The rain events during the wet season of 2011, 2012 and 2013 did not raise the VWC to field capacity (Figure 4c). Moreover, the VWC of the dry season of 2011/2012 was lower compared to the dry seasons of 2012/2013 and 2013/2014, probably because 2011 was the driest year of the 2000–2014 period (see Figure 3). Across all dry seasons for the period under study, the VWC at 10 cm were about 40–50% of the PWP.

The temporal dynamics of VWC depend on soil depth. At 10 cm, the soil responded rapidly—in an hourly scale—to the occurrence of rainfall pulses. Once the wet season ended, usually by the end of September, the VWC quickly decreased below the PWP and remained at that level until the first rains occurred during the following wet season, at which time the VWC rapidly increased. At 30 cm, the VWC behaved similarly to that at 10 cm regarding its marked seasonality, although showing a temporal delay (lag-time) with respect to the rainfall pulses. Visible increases in VWC at 30 cm were brought about by large rainfall pulses (>30 mm) and with the delayed response. We observed that at the start of the wet season, the levels in soil water content for the first two years in the study period were under the estimated PWP for this depth.

It is worth noting that the temporal behavior of VWC at 50 cm exhibited an anticyclic trajectory with respect to the period in which the rainfalls are concentrated, with a longer lag-time compared to the 30 cm soil depth. Consequently, the maximum value was recorded during the early phase of the dry season (November–December) at about 0.14 to 0.16 m³·m⁻³ and a minimum during the wet season (May–July) of 0.06–0.07 m³·m⁻³.

In contrast to the soil layer above, the VWC at 100 and 200 cm, showed a quasi-stable behavior during the whole period under study.

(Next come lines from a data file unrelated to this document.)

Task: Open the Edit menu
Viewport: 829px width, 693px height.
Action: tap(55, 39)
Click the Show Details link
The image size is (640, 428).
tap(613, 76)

When we observed the temporal dynamic of VWC, we noted that these are lower than the estimated PWP (Permanent Wilting Point) for these soil depths. However, this VWC represents a water reserve for the plant below 1 m in soil depth. The almost null seasonal variation in water content observed at these depths, along with a semi-permeable layer preventing the flow of water to the lower layers, suggests that A. caven may have extensive water use at this depth, particularly during the dry season. It is worth noting that the PWP is calculated for a soil water potential of −15 MPa equivalent to the point where sunflower plants would die. However, tree species from semiarid environments are known to use water at VWC as low as 0.08 m³·m⁻³, which are clearly below the standard PWP from laboratory analysis or pedotransfer equations [44].

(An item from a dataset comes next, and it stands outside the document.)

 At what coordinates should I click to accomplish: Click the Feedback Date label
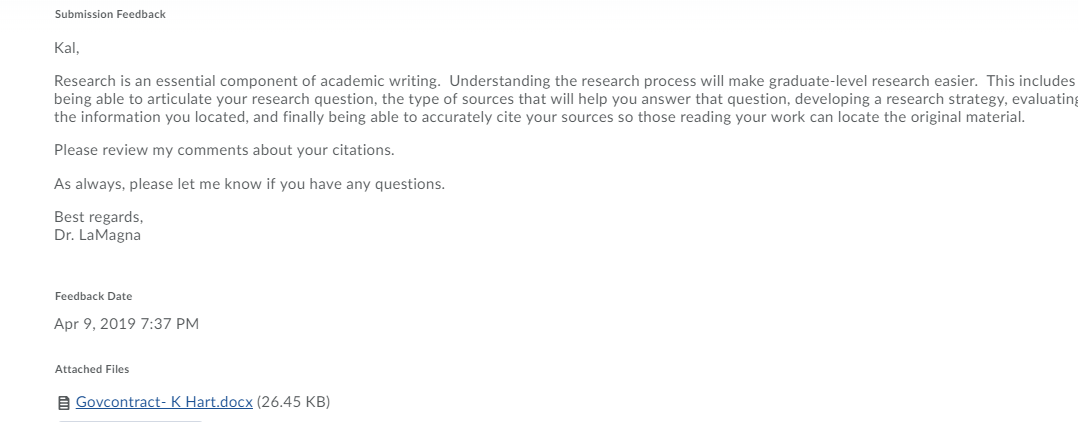(94, 296)
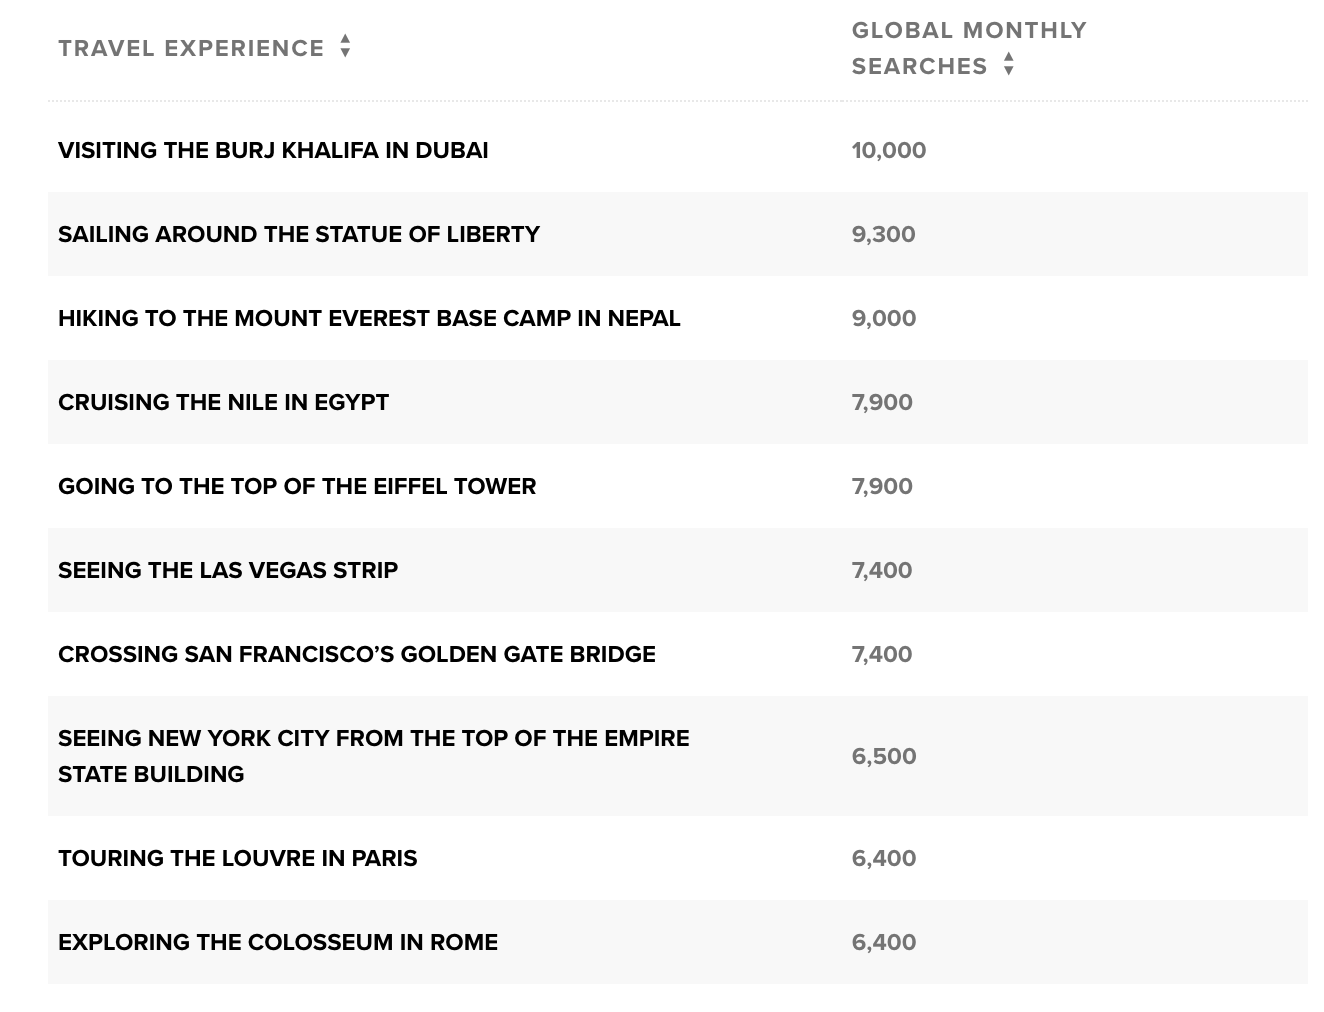Screen dimensions: 1324x1012
Task: Click 7,900 value for Nile cruise
Action: tap(882, 402)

3.3. Stomatal Conductance and Vertical VWC Dynamics

Stomatal conductance ($g_s$) exhibited a clear seasonal behavior (Figure 5a). In the dry season, $g_s$ generally ranged from 40 to 60 mmol·m⁻²·s⁻¹, with a peak of 212 mmol·m⁻²·s⁻¹ recorded in October 2012, i.e., early in the dry season during the Austral spring. During the wet season, the $g_s$ values were much lower compared to the dry season, except for 2013, where this value surpassed 50 mmol·m⁻²·s⁻¹, becoming punctually 100 mmol·m⁻²·s⁻¹ towards the end of the wet season in the indicated year.

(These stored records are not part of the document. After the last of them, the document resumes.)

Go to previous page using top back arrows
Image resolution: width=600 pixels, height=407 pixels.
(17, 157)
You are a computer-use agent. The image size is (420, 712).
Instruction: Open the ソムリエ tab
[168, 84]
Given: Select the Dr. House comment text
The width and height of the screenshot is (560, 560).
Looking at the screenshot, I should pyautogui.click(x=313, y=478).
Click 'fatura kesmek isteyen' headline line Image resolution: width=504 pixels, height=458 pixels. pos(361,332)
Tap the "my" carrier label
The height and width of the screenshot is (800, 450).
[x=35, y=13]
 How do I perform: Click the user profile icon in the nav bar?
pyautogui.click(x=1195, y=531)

In Figure 5b–d, we show the vertical dynamics of VWC, considering the hydrological year for the southern hemisphere, within the root zone. We found positive and negative variations in available soil water (ASW) depending on soil depth. For example, rain events in the wet season of 2011 show positive variations at 10, 30 and 50 cm of soil depth, but negative variations in the 2011/2012 dry season, except to 100 cm. The same pattern for the other wet seasons under study was observed with positive variations in ASW down to 50 cm. Negative variations in ASW occurred consistently for the dry period under study, except in the deepest layers, at 100 and 200 cm, where variations were positive. This behavior is also consistent with the temporal dynamics observed in Figure 4c.

3.4. $g_s$ Responses to Environmental Conditions

Values of $g_s$ were weakly but significantly correlated to environmental variables. Atmospheric variables only explained about 5.4% of the $g_s$ variance when using the complete series (

Table 2. Results of the regression for $g_s$ as response variable, considering the complete series (CS) and the seasonal adjustment (K) of the atmospheric variables at the canopy level. ${\beta }_j$ indicates parameter regression; AtmV: atmospheric variables; $R^2,$ determination coefficient; MCE, modified coefficient of efficiency; MAE, mean absolute error. n corresponds to the sample size used in the analysis (329 records). D(t) and W(t), analysis corresponding to the dry and wet seasons, respectively.

	${\mathit{\beta }}_{\mathit{j}}$ (p < 0.05)
	$\mathbf{X}(\mathit{A}\mathit{t}\mathit{m}\mathit{V})(\mathbf{CS})$	$\mathbf{X}(\mathit{A}\mathit{t}\mathit{m}\mathit{V})(\mathbf{K})$
Variables	CS	D(t)	W(t)
${\mathit{T}}_{\mathit{leaf}}$	0.013	−0.364	0.319
${\mathit{W}}_{\mathit{v}}$	0.070	0.141	0.004
PAR	0.231	0.389	−0.101
VPD	0.026	0.001	0.132
Intercept	3.27	4.57	2.63
n	329	227	102
D-W	1.15	1.07	1.11
${\mathit{R}}^{\mathbf{2}}$(%)	5.4	17.8	12.3
		19.5
MCE	0.10	0.16
MAE	24.55	23.04

, Figure 6a). However, when partitioning the database for the wet and the dry seasons, the coefficient of determination increased to 17.8% for the dry season series and to 12.3% for the wet season series. Notably, in all cases, using either the complete series (CS) or the seasonal adjustment (K), the variables PAR and VPD, only in the wet season, made a significant contribution. When the simulated $g_s$ values for the complete series and with the seasonal adjustment were compared, we did not find significant differences in their medians (Kolmogorov−Smirnov test = 1.01, $p=0.18>0.05$) although their variances were different (F = 1.95; $p<0.05$). The same is true if each of the simulated series is compared with the observed $g_s$ values.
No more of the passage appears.